Linux PCI subsystem development
 help / color / mirror / Atom feed
From: sashiko-bot@kernel.org
To: "Pranjal Shrivastava" <praan@google.com>
Cc: linux-pci@vger.kernel.org
Subject: Re: [PATCH v6 6/6] iommu/amd: Fail probe on ATS configuration failure
Date: Fri, 29 May 2026 15:32:15 +0000	[thread overview]
Message-ID: <20260529153216.2AD1E1F00899@smtp.kernel.org> (raw)
In-Reply-To: <20260529111208.387412-7-praan@google.com>

Thank you for your contribution! Sashiko AI review found 5 potential issue(s) to consider:

New issues:
- [Critical] Unconditional iommu_ignore_device() on probe failure breaks IRQ remapping in PD_MODE_NONE.
- [High] Failing IOMMU probe on optional ATS configuration failure causes device breakage and leaves a dangling MSI domain.
- [Low] Redundant double invocation of iommu_ignore_device() on iommu_init_device() failure.

Pre-existing issues:
- [High] iommu_ignore_device() fails to clear DTEs for PCI aliases due to incorrect operation ordering.
- [High] Unprotected, non-atomic memset() on the hardware-accessed dev_table array.
--

commit e469ff12f2f6dc9d49a92308828b4812fa6c58ef
Author: Pranjal Shrivastava <praan@google.com>

iommu/amd: Fail probe on ATS configuration failure

The patch updates the AMD IOMMU driver to fail device probe if ATS
configuration (pci_prepare_ats) fails. It also adds a WARN_ON for
pci_enable_ats failure and unconditionally calls iommu_ignore_device
on all probe failures to fix a use-after-free risk.

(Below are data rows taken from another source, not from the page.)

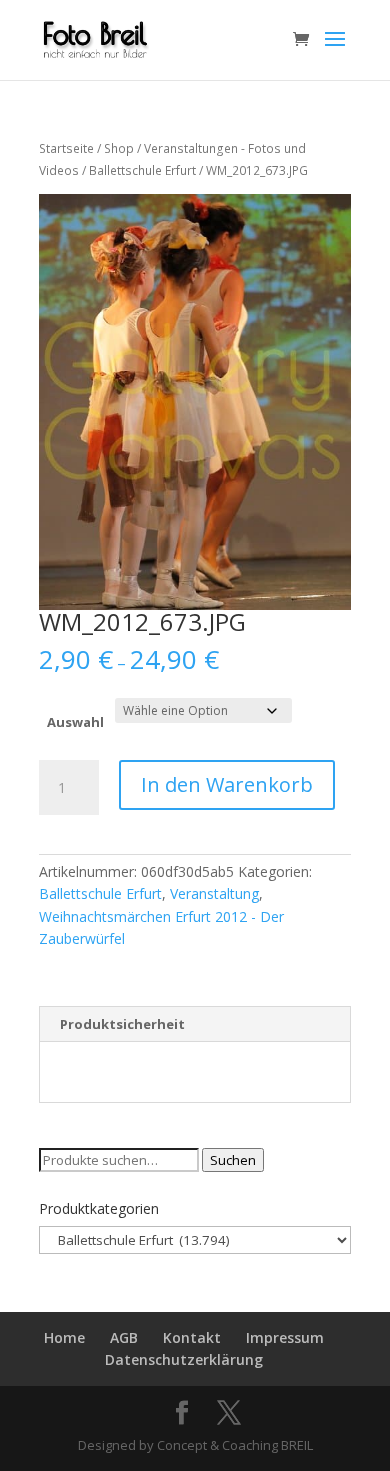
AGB (124, 1337)
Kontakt (192, 1337)
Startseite (66, 148)
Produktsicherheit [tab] (122, 1024)
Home (64, 1337)
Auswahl (75, 722)
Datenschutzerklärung (184, 1359)
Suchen (233, 1160)
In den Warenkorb (227, 784)
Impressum (285, 1337)
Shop (119, 148)
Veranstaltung (214, 893)
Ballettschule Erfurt (142, 170)
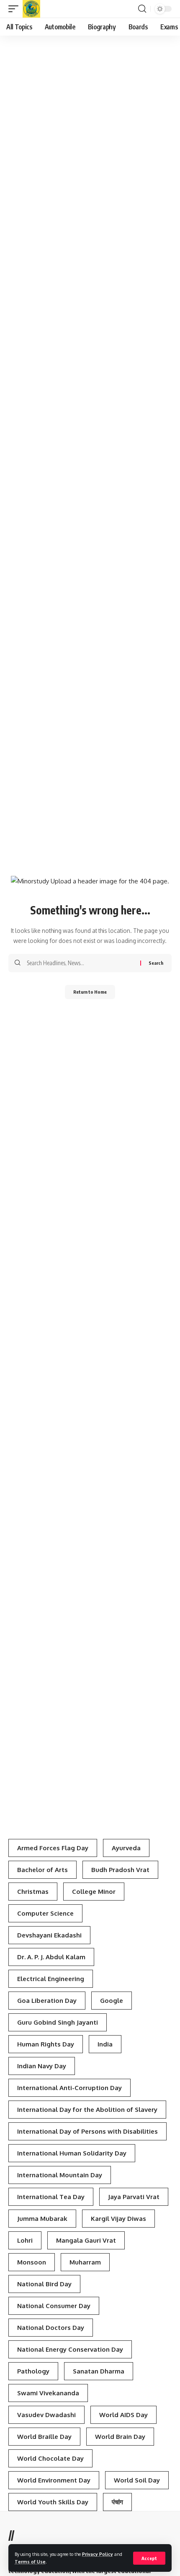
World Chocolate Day (50, 2458)
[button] (149, 2558)
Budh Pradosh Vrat (120, 1870)
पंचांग (117, 2502)
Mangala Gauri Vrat (86, 2240)
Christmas (33, 1892)
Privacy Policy (97, 2554)
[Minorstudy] (31, 9)
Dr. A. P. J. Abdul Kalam (51, 1957)
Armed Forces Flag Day (52, 1848)
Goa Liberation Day (47, 2001)
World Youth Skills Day (52, 2502)
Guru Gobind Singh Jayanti (57, 2022)
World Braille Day (44, 2437)
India (105, 2044)
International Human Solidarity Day (71, 2153)
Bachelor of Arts (42, 1870)
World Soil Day (137, 2480)
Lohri (25, 2240)
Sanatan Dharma (98, 2371)
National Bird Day (44, 2284)
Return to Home (90, 992)
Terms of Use (30, 2561)
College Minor (94, 1892)
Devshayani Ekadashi (49, 1935)
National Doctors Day (50, 2328)
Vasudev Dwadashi (46, 2415)
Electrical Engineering (50, 1979)
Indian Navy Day (41, 2066)
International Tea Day (51, 2197)
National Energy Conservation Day (70, 2349)
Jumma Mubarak (42, 2219)
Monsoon (31, 2262)
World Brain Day (120, 2437)
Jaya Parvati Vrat (133, 2197)
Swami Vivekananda (48, 2393)
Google (111, 2001)
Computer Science (45, 1913)
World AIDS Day (123, 2415)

> diff --git a/drivers/iommu/amd/iommu.c b/drivers/iommu/amd/iommu.c
> index 84cad43dc188c..b74c4504bee39 100644
> --- a/drivers/iommu/amd/iommu.c
> +++ b/drivers/iommu/amd/iommu.c
> @@ -2502,10 +2508,22 @@ static struct iommu_device *amd_iommu_probe_device(struct device *dev)
>  	else
>  		dev_data->max_irqs = MAX_IRQS_PER_TABLE_512;
>  
> -	if (dev_is_pci(dev))
> -		pci_prepare_ats(to_pci_dev(dev), PAGE_SHIFT);
> +	if (dev_is_pci(dev)) {
> +		struct pci_dev *pdev = to_pci_dev(dev);
> +
> +		if (pci_ats_supported(pdev)) {
> +			ret = pci_prepare_ats(pdev, PAGE_SHIFT);
> +			if (ret) {
> +				iommu_dev = ERR_PTR(ret);
> +				goto out_err;

[Severity: High]
Does this error path leave a dangling MSI domain?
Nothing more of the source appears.